The combination of the experimental constraints from 2D IR spectra and the DFT calculations provides consistent evidence that under physiological conditions, KP1212 exists as an ensemble of varying structures including ionic and tautomeric species. Protonated KP1212 is primarily in the keto–amino form and neutral KP1212 adopts multiple tautomers with the enol–imino tautomer being the dominant species.

pH-Dependent Mutagenicity and DNA Stability.

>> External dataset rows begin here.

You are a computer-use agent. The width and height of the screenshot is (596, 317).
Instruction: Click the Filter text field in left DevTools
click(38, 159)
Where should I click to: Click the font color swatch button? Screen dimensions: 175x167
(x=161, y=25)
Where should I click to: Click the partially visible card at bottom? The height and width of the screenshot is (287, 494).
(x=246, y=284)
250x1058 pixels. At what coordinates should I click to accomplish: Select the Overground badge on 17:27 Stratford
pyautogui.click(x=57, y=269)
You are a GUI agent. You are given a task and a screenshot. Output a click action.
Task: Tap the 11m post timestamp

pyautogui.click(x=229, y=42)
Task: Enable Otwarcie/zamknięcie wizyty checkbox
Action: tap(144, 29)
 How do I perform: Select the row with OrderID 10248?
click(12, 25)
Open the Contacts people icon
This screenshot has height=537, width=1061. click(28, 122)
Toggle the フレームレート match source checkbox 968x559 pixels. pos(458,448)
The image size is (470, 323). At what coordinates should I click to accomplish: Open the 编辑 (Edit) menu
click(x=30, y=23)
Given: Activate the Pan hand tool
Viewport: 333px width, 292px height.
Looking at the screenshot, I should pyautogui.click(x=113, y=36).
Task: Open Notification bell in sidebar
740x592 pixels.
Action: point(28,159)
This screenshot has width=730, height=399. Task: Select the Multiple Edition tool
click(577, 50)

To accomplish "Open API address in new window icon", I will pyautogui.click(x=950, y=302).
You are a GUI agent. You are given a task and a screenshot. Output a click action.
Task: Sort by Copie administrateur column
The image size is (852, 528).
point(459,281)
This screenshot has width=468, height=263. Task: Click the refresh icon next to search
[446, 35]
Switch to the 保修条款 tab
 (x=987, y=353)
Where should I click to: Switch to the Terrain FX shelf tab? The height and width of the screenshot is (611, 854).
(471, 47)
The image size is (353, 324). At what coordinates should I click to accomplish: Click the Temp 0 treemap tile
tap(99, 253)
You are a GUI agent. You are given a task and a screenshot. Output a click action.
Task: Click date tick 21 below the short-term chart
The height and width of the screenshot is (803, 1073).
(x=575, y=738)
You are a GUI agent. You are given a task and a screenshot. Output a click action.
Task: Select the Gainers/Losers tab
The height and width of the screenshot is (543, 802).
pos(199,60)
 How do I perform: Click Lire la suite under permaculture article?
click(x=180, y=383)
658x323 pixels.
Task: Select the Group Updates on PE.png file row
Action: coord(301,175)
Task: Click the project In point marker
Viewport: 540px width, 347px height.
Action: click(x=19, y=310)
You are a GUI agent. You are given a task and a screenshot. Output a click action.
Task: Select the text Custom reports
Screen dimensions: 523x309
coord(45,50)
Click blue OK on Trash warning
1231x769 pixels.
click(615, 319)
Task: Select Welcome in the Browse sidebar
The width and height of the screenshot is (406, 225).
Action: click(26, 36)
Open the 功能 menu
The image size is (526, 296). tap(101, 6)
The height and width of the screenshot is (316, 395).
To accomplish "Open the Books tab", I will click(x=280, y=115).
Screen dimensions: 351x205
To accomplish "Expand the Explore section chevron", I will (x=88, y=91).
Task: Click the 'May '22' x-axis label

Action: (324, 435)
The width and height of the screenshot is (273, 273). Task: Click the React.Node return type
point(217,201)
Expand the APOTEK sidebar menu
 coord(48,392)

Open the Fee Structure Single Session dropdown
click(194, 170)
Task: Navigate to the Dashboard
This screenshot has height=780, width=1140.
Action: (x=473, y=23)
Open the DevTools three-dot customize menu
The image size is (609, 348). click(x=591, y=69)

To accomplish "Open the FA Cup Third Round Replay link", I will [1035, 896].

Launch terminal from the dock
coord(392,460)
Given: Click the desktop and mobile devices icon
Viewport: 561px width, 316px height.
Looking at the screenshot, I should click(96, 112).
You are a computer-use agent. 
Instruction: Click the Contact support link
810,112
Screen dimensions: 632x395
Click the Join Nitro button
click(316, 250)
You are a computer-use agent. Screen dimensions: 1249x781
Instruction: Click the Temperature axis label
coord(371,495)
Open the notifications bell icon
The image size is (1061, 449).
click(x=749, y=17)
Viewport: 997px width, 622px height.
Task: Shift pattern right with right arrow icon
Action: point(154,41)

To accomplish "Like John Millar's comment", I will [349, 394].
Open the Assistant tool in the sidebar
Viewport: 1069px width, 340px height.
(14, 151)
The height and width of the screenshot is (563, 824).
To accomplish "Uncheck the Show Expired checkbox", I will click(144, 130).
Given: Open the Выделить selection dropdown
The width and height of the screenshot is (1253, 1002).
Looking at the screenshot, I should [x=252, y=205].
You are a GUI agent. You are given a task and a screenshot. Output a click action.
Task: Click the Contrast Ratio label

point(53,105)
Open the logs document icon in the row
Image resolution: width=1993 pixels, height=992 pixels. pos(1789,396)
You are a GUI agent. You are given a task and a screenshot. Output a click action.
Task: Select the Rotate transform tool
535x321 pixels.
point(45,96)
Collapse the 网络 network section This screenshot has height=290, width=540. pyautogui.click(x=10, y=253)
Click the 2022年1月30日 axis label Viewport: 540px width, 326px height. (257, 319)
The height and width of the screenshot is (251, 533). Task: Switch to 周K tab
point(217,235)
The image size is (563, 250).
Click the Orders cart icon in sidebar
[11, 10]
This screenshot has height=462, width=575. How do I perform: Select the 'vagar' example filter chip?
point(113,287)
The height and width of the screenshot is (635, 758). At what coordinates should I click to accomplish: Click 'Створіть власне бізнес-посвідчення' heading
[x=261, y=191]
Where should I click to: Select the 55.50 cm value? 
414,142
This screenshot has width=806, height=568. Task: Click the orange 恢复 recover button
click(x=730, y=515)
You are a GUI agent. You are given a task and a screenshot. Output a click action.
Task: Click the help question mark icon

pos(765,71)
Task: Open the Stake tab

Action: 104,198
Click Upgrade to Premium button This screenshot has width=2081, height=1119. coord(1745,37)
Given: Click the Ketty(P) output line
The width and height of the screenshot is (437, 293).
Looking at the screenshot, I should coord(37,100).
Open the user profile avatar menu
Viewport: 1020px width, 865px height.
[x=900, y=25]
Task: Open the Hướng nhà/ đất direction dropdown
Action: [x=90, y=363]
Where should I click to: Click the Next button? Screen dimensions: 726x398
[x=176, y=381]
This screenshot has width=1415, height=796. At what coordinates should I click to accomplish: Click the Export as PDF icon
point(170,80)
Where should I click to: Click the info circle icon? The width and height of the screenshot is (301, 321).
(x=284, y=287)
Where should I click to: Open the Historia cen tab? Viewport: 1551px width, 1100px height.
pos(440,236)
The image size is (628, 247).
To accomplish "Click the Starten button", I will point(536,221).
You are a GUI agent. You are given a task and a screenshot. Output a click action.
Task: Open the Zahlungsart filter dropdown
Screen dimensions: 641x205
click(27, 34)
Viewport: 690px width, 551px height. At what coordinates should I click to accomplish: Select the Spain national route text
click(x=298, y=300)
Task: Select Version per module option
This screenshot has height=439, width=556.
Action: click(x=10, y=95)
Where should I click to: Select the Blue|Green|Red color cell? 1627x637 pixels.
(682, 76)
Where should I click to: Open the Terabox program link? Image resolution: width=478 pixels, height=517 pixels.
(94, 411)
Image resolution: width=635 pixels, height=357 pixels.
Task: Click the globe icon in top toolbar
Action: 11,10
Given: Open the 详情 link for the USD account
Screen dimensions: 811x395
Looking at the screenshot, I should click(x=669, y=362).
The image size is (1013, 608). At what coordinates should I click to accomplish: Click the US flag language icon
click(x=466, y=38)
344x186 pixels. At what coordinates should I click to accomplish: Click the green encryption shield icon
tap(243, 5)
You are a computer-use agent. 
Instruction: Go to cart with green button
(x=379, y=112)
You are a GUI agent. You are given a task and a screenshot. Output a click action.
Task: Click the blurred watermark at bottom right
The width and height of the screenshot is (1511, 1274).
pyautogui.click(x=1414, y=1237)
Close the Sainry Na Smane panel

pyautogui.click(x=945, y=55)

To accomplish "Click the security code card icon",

Because the pKa of KP1212 is unusually high at 7.0, a substantial proportion of KP1212 is protonated at physiological pH. This suggests that both neutral and cationic forms of KP1212 should be considered when examining its biological consequences. To investigate, we first measured the in vivo mutagenicity of KP1212 as a function of pH from pH 6.0 (predominantly protonated) to pH 8.0 (predominantly neutral). A primer extension reaction was carried out using the Klenow exo- polymerase on an M13 ssDNA genomic template containing a single KP1212 base at a defined site. The newly synthesized strand was specifically PCR amplified and then the base placed across the KP1212 site was quantified using the previously published restriction endonuclease and postlabeling (REAP) assay (28). KP1212 paired ∼10% of the time with A and 90% of the time with G around pH 8 (Fig. 5A). As the pH dropped, the type of mutation remained the same, but the percentage of inserted A increased strikingly reaching ∼50% at pH 5.9. This result underscores the complexity of the KP1212 mutagenesis mechanism and, more specifically, it spotlights the importance of the protonated version of the nucleoside.

Fig. 5.

Fig. 5.

(A) Percentage of base placed opposite KP1212 at different pHs during an in vitro primer extension reaction. A long primer containing a unique, noncomplementary overhang is annealed to a circular, single-stranded M13 genomic template containing single KP1212 base (the red lollipop) at a specific site, and extended by the Klenow fragment exo- polymerase. The newly synthesized strand is then PCR amplified, and analyzed using the REAP assay. Each data point is an average of three independent measurements, with 1 SD error bars. (B) The melting temperature of DNA duplexes in phosphate buffer solutions at pH 6.0–8.5. Base X is either C (closed symbols) or KP1212 (open symbols). Base Y is either G (blue curves) or A (red curves). Each data point is an average of three independent measurements, with less than 0.5 °C SD (not shown for clarity).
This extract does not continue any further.